Requirement: Each record beneath this line should be returned exactly as it is.

Data to use:
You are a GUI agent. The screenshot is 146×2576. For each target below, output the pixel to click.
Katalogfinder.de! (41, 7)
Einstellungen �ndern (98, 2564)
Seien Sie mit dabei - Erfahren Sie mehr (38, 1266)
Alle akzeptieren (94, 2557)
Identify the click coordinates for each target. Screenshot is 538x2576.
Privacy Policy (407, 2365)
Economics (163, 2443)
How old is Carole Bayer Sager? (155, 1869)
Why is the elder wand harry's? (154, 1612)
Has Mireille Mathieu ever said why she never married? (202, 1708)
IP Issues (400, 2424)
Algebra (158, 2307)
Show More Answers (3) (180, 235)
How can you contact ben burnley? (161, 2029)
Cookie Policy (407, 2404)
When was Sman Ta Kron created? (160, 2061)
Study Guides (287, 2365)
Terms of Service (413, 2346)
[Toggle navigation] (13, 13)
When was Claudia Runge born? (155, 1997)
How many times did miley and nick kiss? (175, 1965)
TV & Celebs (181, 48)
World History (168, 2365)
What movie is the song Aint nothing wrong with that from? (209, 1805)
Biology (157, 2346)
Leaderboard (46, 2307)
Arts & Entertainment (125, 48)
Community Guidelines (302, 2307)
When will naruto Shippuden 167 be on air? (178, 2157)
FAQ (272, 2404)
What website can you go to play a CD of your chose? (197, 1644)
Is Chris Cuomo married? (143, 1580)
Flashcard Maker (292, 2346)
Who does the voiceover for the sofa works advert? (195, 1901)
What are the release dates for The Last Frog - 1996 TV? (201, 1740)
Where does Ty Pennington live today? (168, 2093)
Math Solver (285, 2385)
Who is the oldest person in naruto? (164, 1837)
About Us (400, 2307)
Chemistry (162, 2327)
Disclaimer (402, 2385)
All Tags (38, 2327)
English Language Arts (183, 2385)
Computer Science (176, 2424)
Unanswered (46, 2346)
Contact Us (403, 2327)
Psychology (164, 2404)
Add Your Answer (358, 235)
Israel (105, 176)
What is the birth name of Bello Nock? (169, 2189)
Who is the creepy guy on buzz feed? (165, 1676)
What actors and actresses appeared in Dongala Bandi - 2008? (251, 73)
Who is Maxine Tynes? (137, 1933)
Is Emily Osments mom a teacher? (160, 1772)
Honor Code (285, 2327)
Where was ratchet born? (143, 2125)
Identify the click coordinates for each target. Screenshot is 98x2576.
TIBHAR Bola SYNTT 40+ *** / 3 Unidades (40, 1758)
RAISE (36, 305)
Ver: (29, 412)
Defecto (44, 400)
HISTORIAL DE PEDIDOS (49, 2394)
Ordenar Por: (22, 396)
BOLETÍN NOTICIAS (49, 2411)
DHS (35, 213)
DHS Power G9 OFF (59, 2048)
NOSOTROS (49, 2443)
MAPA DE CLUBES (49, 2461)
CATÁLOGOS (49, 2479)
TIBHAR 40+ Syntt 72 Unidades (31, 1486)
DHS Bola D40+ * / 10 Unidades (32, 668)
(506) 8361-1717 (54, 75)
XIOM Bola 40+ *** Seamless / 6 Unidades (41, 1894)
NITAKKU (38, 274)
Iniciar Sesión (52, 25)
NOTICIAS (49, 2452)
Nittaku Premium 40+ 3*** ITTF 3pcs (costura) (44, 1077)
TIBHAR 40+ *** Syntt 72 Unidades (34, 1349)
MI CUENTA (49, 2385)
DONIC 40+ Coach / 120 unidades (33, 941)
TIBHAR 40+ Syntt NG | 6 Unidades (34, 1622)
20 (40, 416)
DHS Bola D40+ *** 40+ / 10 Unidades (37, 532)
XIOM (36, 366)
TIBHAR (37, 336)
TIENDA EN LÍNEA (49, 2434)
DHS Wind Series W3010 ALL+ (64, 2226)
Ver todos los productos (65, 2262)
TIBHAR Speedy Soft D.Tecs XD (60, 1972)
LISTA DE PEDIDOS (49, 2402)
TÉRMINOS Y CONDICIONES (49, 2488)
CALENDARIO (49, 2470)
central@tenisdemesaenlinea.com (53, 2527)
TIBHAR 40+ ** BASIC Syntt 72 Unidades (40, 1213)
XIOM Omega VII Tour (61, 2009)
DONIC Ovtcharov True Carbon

Exercise solution:
You are a GUI agent. The screenshot is 146×2576. For each target below, output the pixel to click.
Katalogfinder.de! (41, 7)
Einstellungen �ndern (98, 2564)
Seien Sie mit dabei - Erfahren Sie mehr (38, 1266)
Alle akzeptieren (94, 2557)
Identify the click coordinates for each target. Screenshot is 538x2576.
Privacy Policy (407, 2365)
Economics (163, 2443)
How old is Carole Bayer Sager? (155, 1869)
Why is the elder wand harry's? (154, 1612)
Has Mireille Mathieu ever said why she never married? (202, 1708)
IP Issues (400, 2424)
Algebra (158, 2307)
Show More Answers (3) (180, 235)
How can you contact ben burnley? (161, 2029)
Cookie Policy (407, 2404)
When was Sman Ta Kron created? (160, 2061)
Study Guides (287, 2365)
Terms of Service (413, 2346)
[Toggle navigation] (13, 13)
When was Claudia Runge born? (155, 1997)
How many times did miley and nick kiss? (175, 1965)
TV & Celebs (181, 48)
World History (168, 2365)
What movie is the song Aint nothing wrong with that from? (209, 1805)
Biology (157, 2346)
Leaderboard (46, 2307)
Arts & Entertainment (125, 48)
Community Guidelines (302, 2307)
When will naruto Shippuden 167 be on air? (178, 2157)
FAQ (272, 2404)
What website can you go to play a CD of your chose? (197, 1644)
Is Chris Cuomo married? (143, 1580)
Flashcard Maker (292, 2346)
Who does the voiceover for the sofa works advert? (195, 1901)
What are the release dates for The Last Frog - 1996 TV? (201, 1740)
Where does Ty Pennington live today? (168, 2093)
Math Solver (285, 2385)
Who is the oldest person in naruto? (164, 1837)
About Us (400, 2307)
Chemistry (162, 2327)
Disclaimer (402, 2385)
All Tags (38, 2327)
English Language Arts (183, 2385)
Computer Science (176, 2424)
Unanswered (46, 2346)
Contact Us (403, 2327)
Psychology (164, 2404)
Add Your Answer (358, 235)
Israel (105, 176)
What is the birth name of Bello Nock? (169, 2189)
Who is the creepy guy on buzz feed? (165, 1676)
What actors and actresses appeared in Dongala Bandi - 2008? (251, 73)
Who is Maxine Tynes? (137, 1933)
Is Emily Osments mom a teacher? (160, 1772)
Honor Code (285, 2327)
Where was ratchet born? (143, 2125)
Identify the click coordinates for each target. Screenshot is 98x2576.
TIBHAR Bola SYNTT 40+ *** / 3 Unidades (40, 1758)
RAISE (36, 305)
Ver: (29, 412)
Defecto (44, 400)
HISTORIAL DE PEDIDOS (49, 2394)
Ordenar Por: (22, 396)
BOLETÍN NOTICIAS (49, 2411)
DHS (35, 213)
DHS Power G9 OFF (59, 2048)
NOSOTROS (49, 2443)
MAPA DE CLUBES (49, 2461)
CATÁLOGOS (49, 2479)
TIBHAR 40+ Syntt 72 Unidades (31, 1486)
DHS Bola D40+ * / 10 Unidades (32, 668)
(506) 8361-1717 (54, 75)
XIOM Bola 40+ *** Seamless / 6 Unidades (41, 1894)
NITAKKU (38, 274)
Iniciar Sesión (52, 25)
NOTICIAS (49, 2452)
Nittaku Premium 40+ 3*** ITTF 3pcs (costura) (44, 1077)
TIBHAR 40+ *** Syntt 72 Unidades (34, 1349)
MI CUENTA (49, 2385)
DONIC 40+ Coach / 120 unidades (33, 941)
TIBHAR 40+ Syntt NG | 6 Unidades (34, 1622)
20 (40, 416)
DHS Bola D40+ *** 40+ / 10 Unidades (37, 532)
XIOM (36, 366)
TIBHAR (37, 336)
TIENDA EN LÍNEA (49, 2434)
DHS Wind Series W3010 ALL+ (64, 2226)
Ver todos los productos (65, 2262)
TIBHAR Speedy Soft D.Tecs XD (60, 1972)
LISTA DE PEDIDOS (49, 2402)
TÉRMINOS Y CONDICIONES (49, 2488)
CALENDARIO (49, 2470)
central@tenisdemesaenlinea.com (53, 2527)
TIBHAR 40+ ** BASIC Syntt 72 Unidades (40, 1213)
XIOM Omega VII Tour (61, 2009)
DONIC Ovtcharov True Carbon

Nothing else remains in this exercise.